Water your pomegranate tree deeply around every 7 to 10 days, though if your area has experienced heavy rain, you should cut back to account for this. Pomegranate trees grown in containers will need more frequent waterings, as moisture evaporates from a pot more quickly than ground soil, and roots are confined by the limitations of the pot, and so, cannot seek out moisture elsewhere if they become thirsty. Pomegranate trees will benefit from extra water during flowering and fruiting seasons.

Light

Pomegranate trees need full sun to produce an abundance or large and juicy fruits. While the tree will grow in shade, it will grow at a slower pace, and the fruits it produces will be small and slightly dry. Ensure you plant your tree in a position where it will receive sunlight for most, if not all, of the day. If your pomegranate is grown in a pot, you can move it around as the seasons change to make sure it is always recieving optimum sunlight.

Temperature

Pomegranates originally hail from tropical regions, and so, are best suited to warm and hot climates. An ideal temperature range for growing pomegranate trees is between 40 and 90 degrees Fahrenheit. If you live in a suitably warm climate, then pomegranate trees are one of the most rewarding fruiting trees you can grow. If you live in a cooler region, you could try your hand at growing a pomegranate tree indoors, which should be reasonably successful provided you position it in a spot with plenty of light.

While the tree does prefer to be kept warm, it is mildly frost-tolerant. It can cope with temperatures as low as 15 degrees Fahrenheit, but only for short periods of time. If it is kept in these conditions for too long, it will suffer from leaf drop and may even die.

Humidity

Pomegranates enjoy high humidity, though this is difficult to control in an outdoor environment. Maintaining moist soil will help to increase humidity. As the water evaporates from the soil, it will increase the moisture content of the air.
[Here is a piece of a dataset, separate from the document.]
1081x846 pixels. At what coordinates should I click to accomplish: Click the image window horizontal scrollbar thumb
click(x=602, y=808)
The tree is ideally suited to naturally humid climates, but if you grow the plant indoors, you can artificially increase humidity by misting the plant or using an electric humidifier.

Propagation

If you have a pomegranate tree and would like to grow more of that variety, you can easily do so by propagating with cuttings. This is preferable to growing from seed as it takes less time, and the result is predictable. You can grow pomegranate trees from seed with success, but unpredictable genetic variations can occur, so you cannot reliably know what sort of pomegranate tree you will end up with. In some cases, you may end up with one that bears inedible fruits.
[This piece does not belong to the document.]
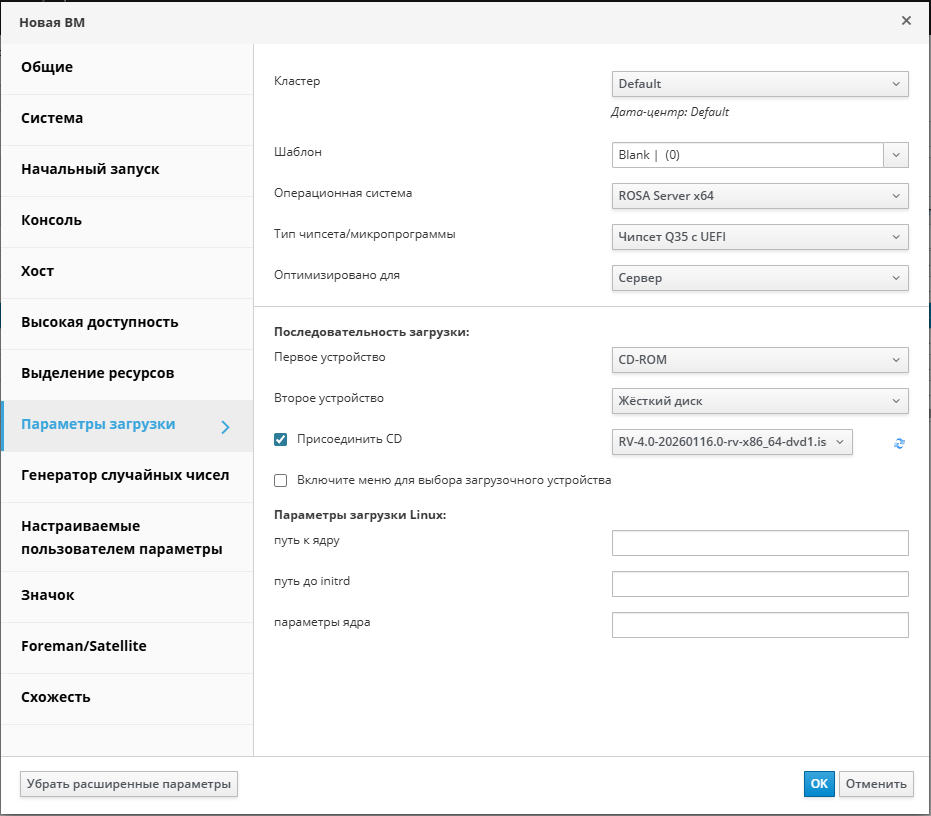The width and height of the screenshot is (931, 816).
Task: Uncheck the Присоединить CD checkbox
Action: pyautogui.click(x=281, y=439)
By growing from cuttings, you guarantee that the new plant will be of the same variety as the mother plant. To achieve this, take a semi-hardwood cutting of around 15 inches from your pomegranate tree. Dip the cut end in rooting hormone, remove any lower stems or foliage, and plant it into well-draining potting soil. You could plant it directly into the ground outside or into a container. The best time to do this is in very early spring, when the plant is just gearing up to have a period of increased growth. This timing will also mean that the plant has enough time to develop a good root system, so it is strong enough to get through a frosty winter (Royal Horticultural Society).

Pruning

The type of pruning you need to undertake will be determined by how you want your pomegranate tree to grow. Their natural shape is that of a shrub, with several branches growing out from the ground. However, you can tame this plant to give it the look of a tree by removing all but one of the suckers and growing that as the main trunk.

Otherwise, you shouldn’t prune your pomegranate tree until it reaches about two feet in height. At this point, you should remove all of the weaker shoots, leaving the strongest 5 or 6 intact. This will help to ensure your pomegranate tree is as sturdy as possible. Over the coming two years, snip back new growth on the tree to encourage more new growth. Though this seems counterintuitive, the plant will respond well and you will end up with a much fuller, stronger shrub.

Once the plant reaches around three years old, you won’t need to do any more tactical pruning, simply limiting any pruning to periodically removing dead or damaged branches.